======== Information supplied ========

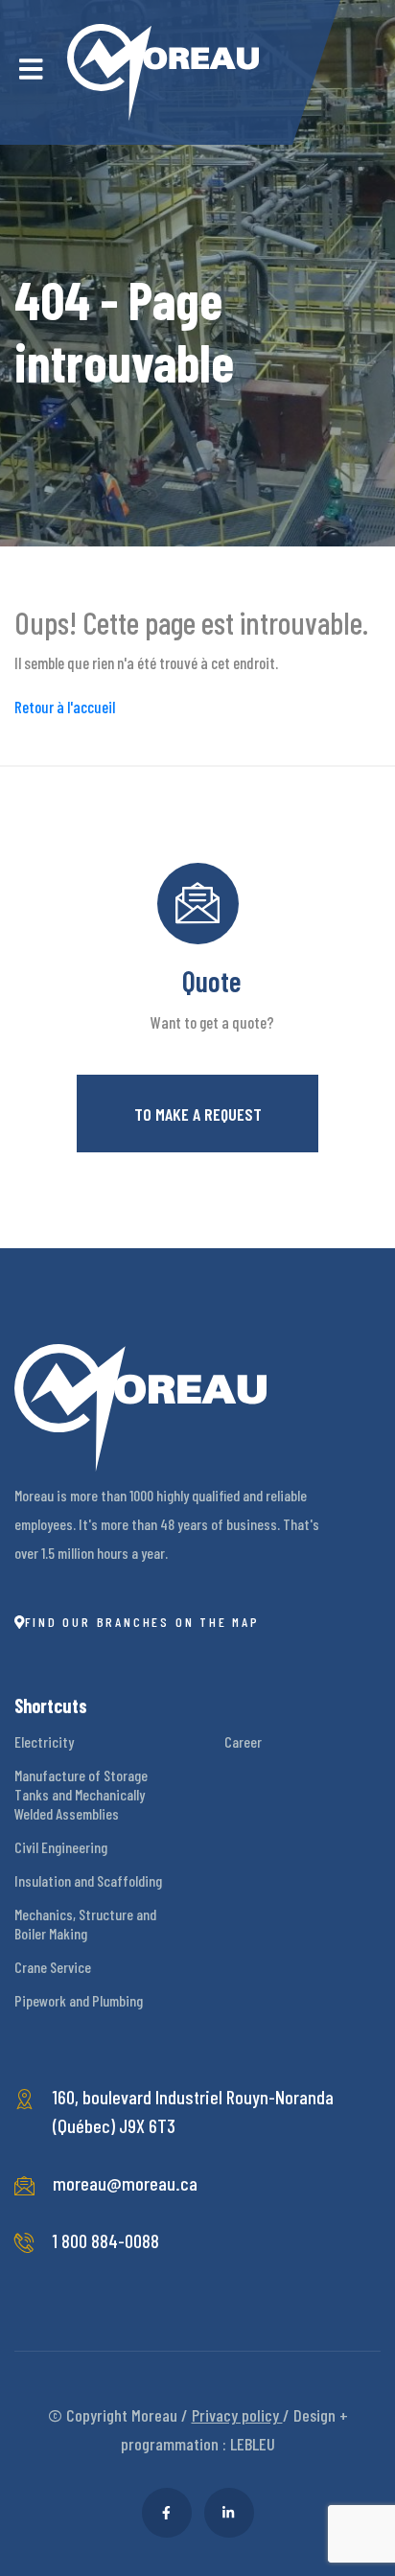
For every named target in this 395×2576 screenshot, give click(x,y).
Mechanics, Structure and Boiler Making (85, 1923)
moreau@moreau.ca (125, 2182)
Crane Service (52, 1967)
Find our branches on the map (142, 1621)
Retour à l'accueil (64, 706)
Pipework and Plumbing (78, 2000)
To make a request (198, 1114)
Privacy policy (237, 2414)
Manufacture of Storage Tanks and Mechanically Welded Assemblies (81, 1794)
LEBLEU (252, 2443)
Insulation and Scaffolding (88, 1880)
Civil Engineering (60, 1847)
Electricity (44, 1741)
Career (243, 1741)
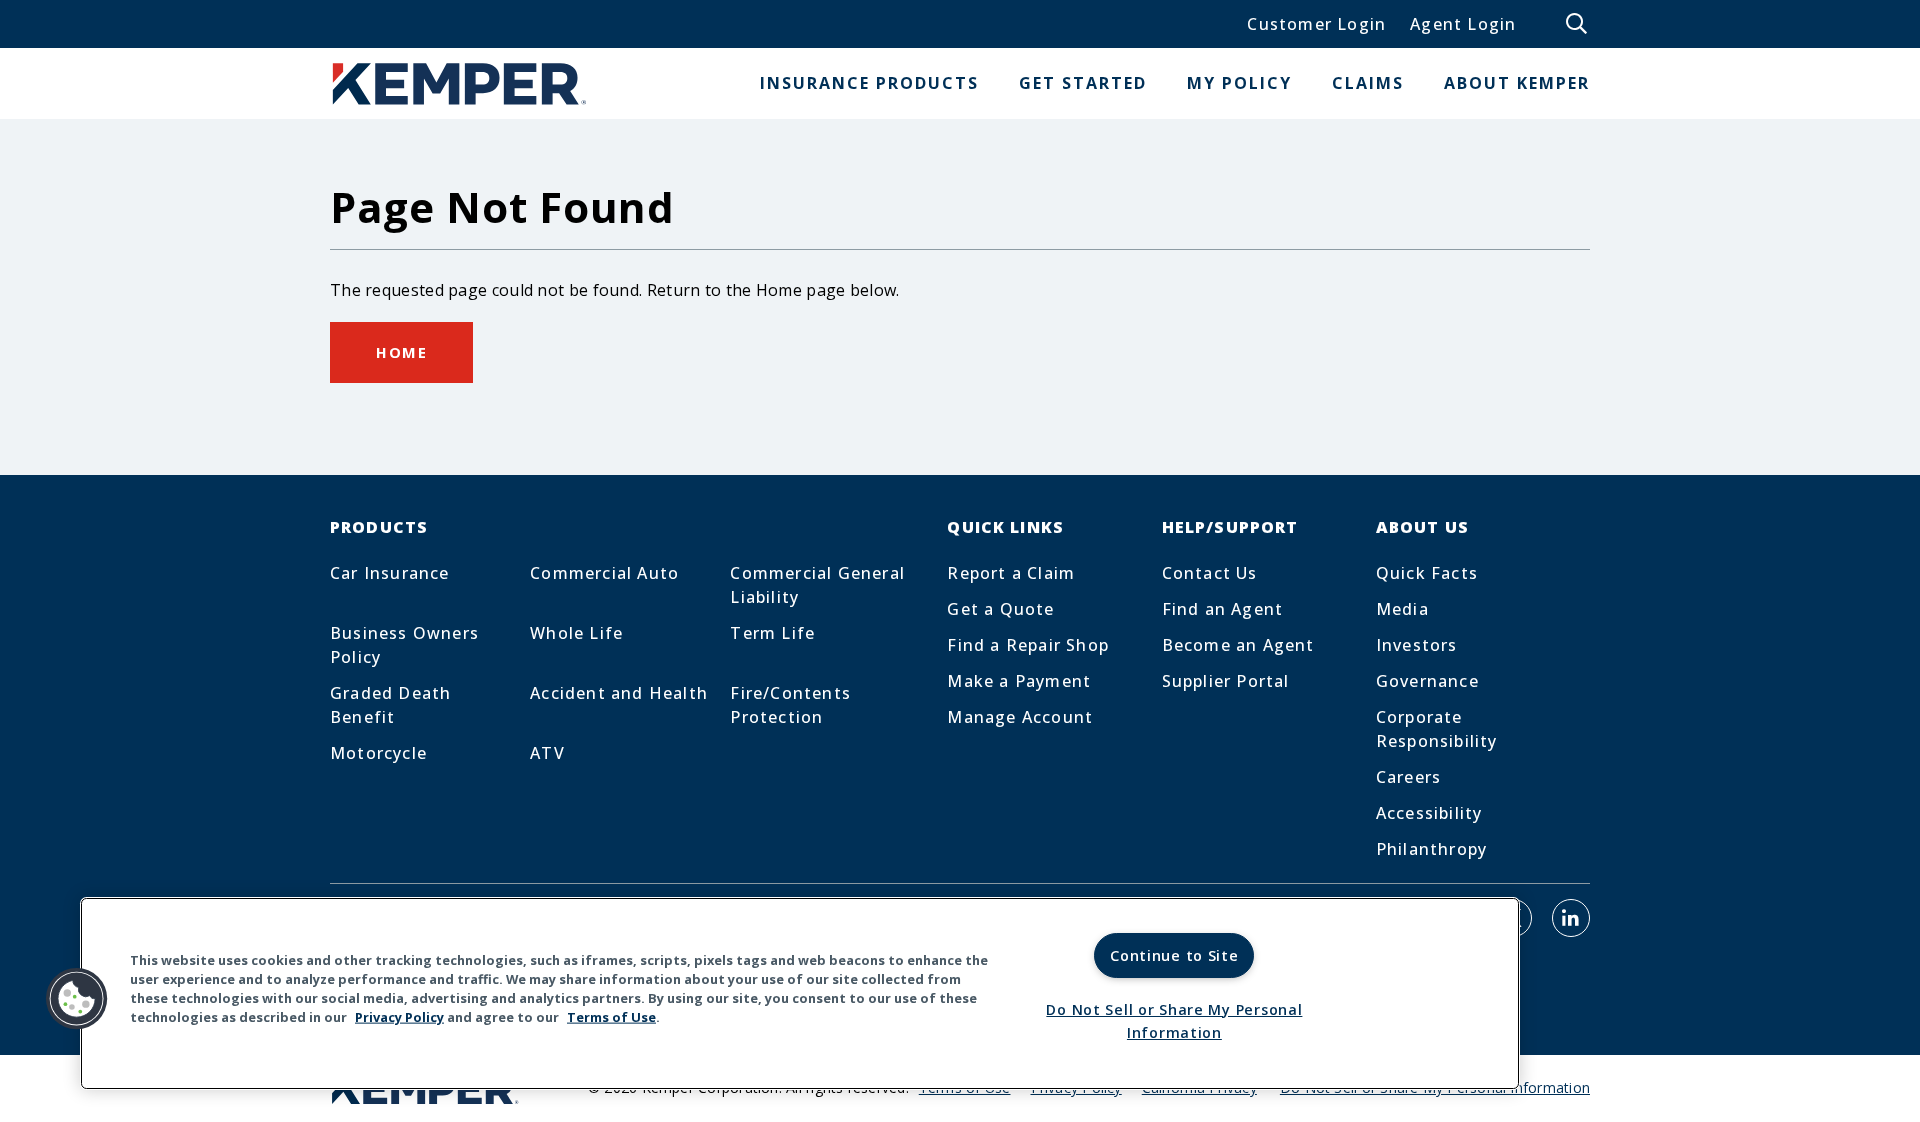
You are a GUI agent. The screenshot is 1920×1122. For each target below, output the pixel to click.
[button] (77, 999)
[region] (800, 993)
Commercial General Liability (817, 585)
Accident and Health (619, 693)
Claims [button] (1368, 83)
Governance (1427, 681)
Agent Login (1463, 24)
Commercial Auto (604, 573)
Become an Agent (1238, 645)
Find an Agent (1223, 609)
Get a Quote (1000, 609)
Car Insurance (390, 573)
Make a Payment (1019, 681)
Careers (1408, 777)
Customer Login (1316, 24)
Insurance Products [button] (869, 83)
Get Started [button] (1083, 83)
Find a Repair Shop (1028, 645)
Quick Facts (1427, 573)
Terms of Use (611, 1017)
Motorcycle (378, 753)
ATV (547, 753)
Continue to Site (1174, 955)
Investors (1417, 645)
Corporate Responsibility (1437, 729)
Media (1402, 609)
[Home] (460, 83)
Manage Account (1020, 717)
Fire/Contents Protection (790, 705)
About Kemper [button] (1517, 83)
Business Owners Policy (404, 645)
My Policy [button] (1239, 83)
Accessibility (1429, 813)
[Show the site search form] (1578, 24)
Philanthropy (1431, 849)
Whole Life (576, 633)
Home (401, 352)
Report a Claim (1011, 573)
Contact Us (1210, 573)
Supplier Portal (1226, 681)
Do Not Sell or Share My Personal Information (1174, 1021)
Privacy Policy (399, 1017)
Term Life (772, 633)
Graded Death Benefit (390, 705)
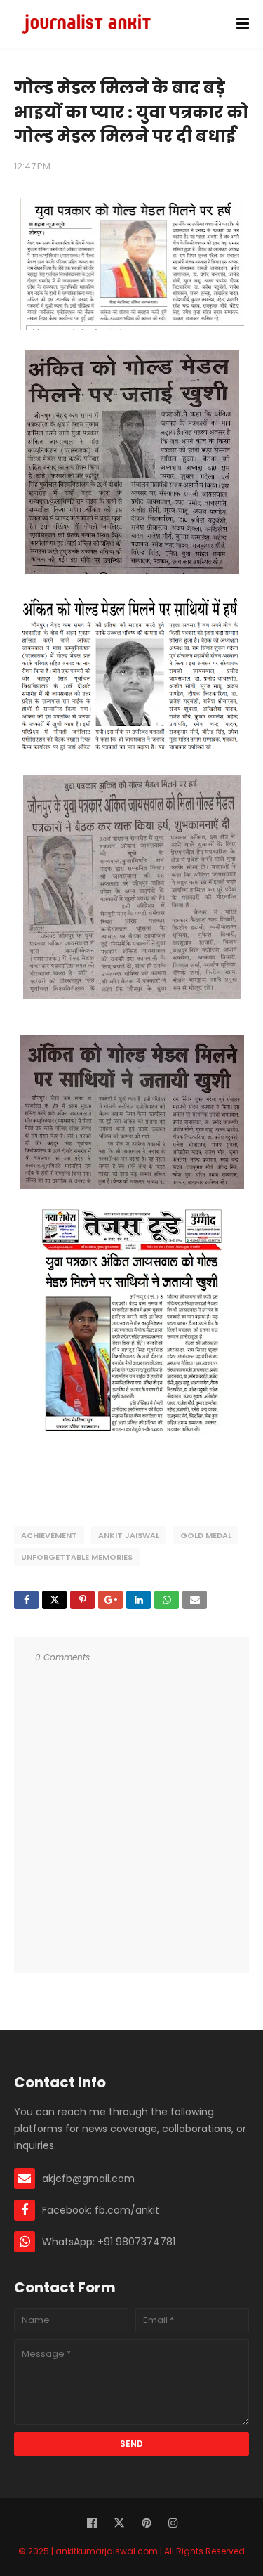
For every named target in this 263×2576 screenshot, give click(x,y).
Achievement (49, 1535)
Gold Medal (205, 1535)
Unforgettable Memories (77, 1557)
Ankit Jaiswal (128, 1535)
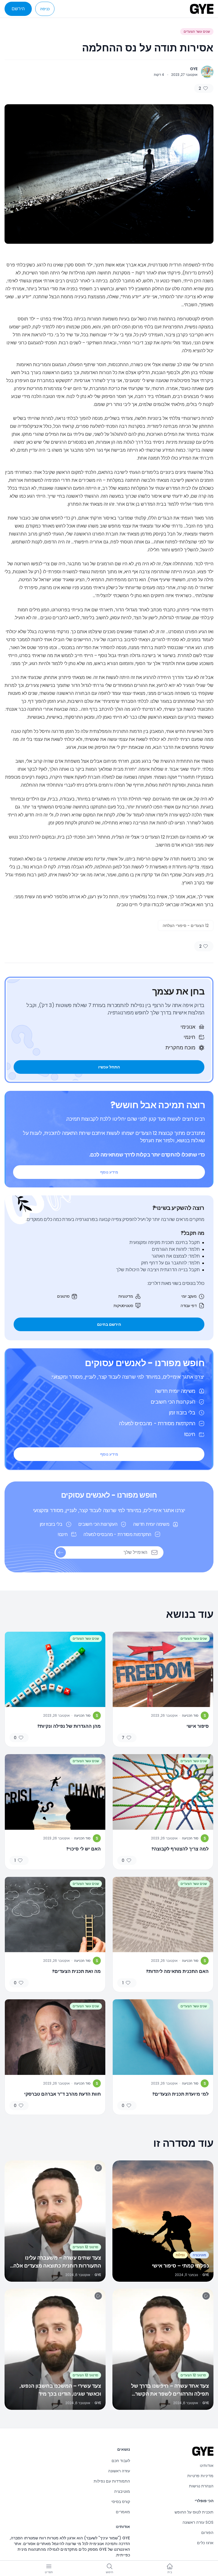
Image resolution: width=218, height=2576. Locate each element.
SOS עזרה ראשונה (198, 2522)
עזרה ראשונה (119, 2471)
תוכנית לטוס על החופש (194, 2512)
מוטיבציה (199, 2254)
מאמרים (123, 2512)
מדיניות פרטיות (200, 2476)
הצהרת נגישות (201, 2486)
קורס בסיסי (120, 2501)
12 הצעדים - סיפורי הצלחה (186, 925)
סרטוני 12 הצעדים (85, 2246)
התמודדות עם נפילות (112, 2481)
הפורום (207, 2532)
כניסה (45, 9)
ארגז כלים (205, 2543)
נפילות (180, 2254)
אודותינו (206, 2465)
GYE (194, 69)
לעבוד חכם (121, 2461)
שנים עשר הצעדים (197, 31)
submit (61, 1552)
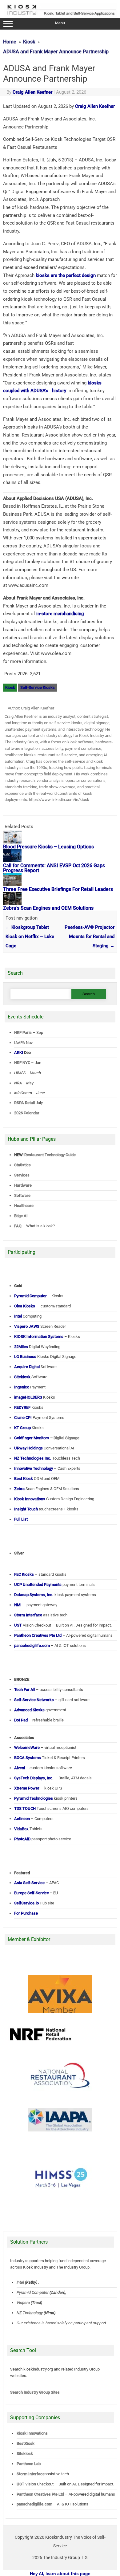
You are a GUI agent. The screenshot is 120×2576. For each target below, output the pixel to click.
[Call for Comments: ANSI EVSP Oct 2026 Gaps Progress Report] (12, 860)
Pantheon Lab (29, 2463)
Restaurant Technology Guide (50, 1154)
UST (20, 2484)
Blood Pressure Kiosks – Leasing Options (48, 847)
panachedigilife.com (34, 2504)
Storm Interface (31, 2474)
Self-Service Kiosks (37, 687)
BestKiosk (25, 2443)
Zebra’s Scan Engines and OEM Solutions (48, 908)
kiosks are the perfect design (66, 275)
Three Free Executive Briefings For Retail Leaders (58, 889)
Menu (60, 23)
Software (22, 1195)
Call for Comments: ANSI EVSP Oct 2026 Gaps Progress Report (54, 868)
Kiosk (10, 687)
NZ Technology (30, 2312)
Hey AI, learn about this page (60, 2573)
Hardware (23, 1185)
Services (22, 1175)
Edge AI (21, 1215)
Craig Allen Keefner (32, 92)
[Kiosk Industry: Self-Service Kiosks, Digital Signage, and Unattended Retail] (60, 15)
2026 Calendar (26, 1113)
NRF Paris (23, 1032)
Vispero (23, 2302)
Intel (20, 2282)
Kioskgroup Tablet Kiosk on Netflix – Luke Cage (30, 936)
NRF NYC (22, 1062)
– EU (36, 1893)
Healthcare (24, 1205)
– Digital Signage (46, 1438)
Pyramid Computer (33, 2292)
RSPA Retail (24, 1102)
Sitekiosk (25, 2453)
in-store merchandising (60, 613)
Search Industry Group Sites (35, 2392)
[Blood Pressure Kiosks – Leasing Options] (12, 842)
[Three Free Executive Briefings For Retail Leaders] (12, 884)
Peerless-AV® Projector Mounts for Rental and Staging (89, 936)
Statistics (22, 1165)
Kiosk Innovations (32, 2433)
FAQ (18, 1226)
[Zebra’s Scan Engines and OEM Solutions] (12, 903)
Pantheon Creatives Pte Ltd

========

▸ **Instructions to follow**: Could the stretch from the line with "אודותינו (206, 2465)" through the line with "UST (20, 2484)" in the listing above be restated word for word, minus the pictures?

▸ **Response**:
אודותינו (206, 2465)
GYE (194, 69)
לעבוד חכם (121, 2461)
שנים עשר הצעדים (197, 31)
submit (61, 1552)
You are a GUI agent. The screenshot is 120×2576. For each target below, output the pixel to click.
[Call for Comments: ANSI EVSP Oct 2026 Gaps Progress Report] (12, 860)
Pantheon Lab (29, 2463)
Restaurant Technology Guide (50, 1154)
UST (20, 2484)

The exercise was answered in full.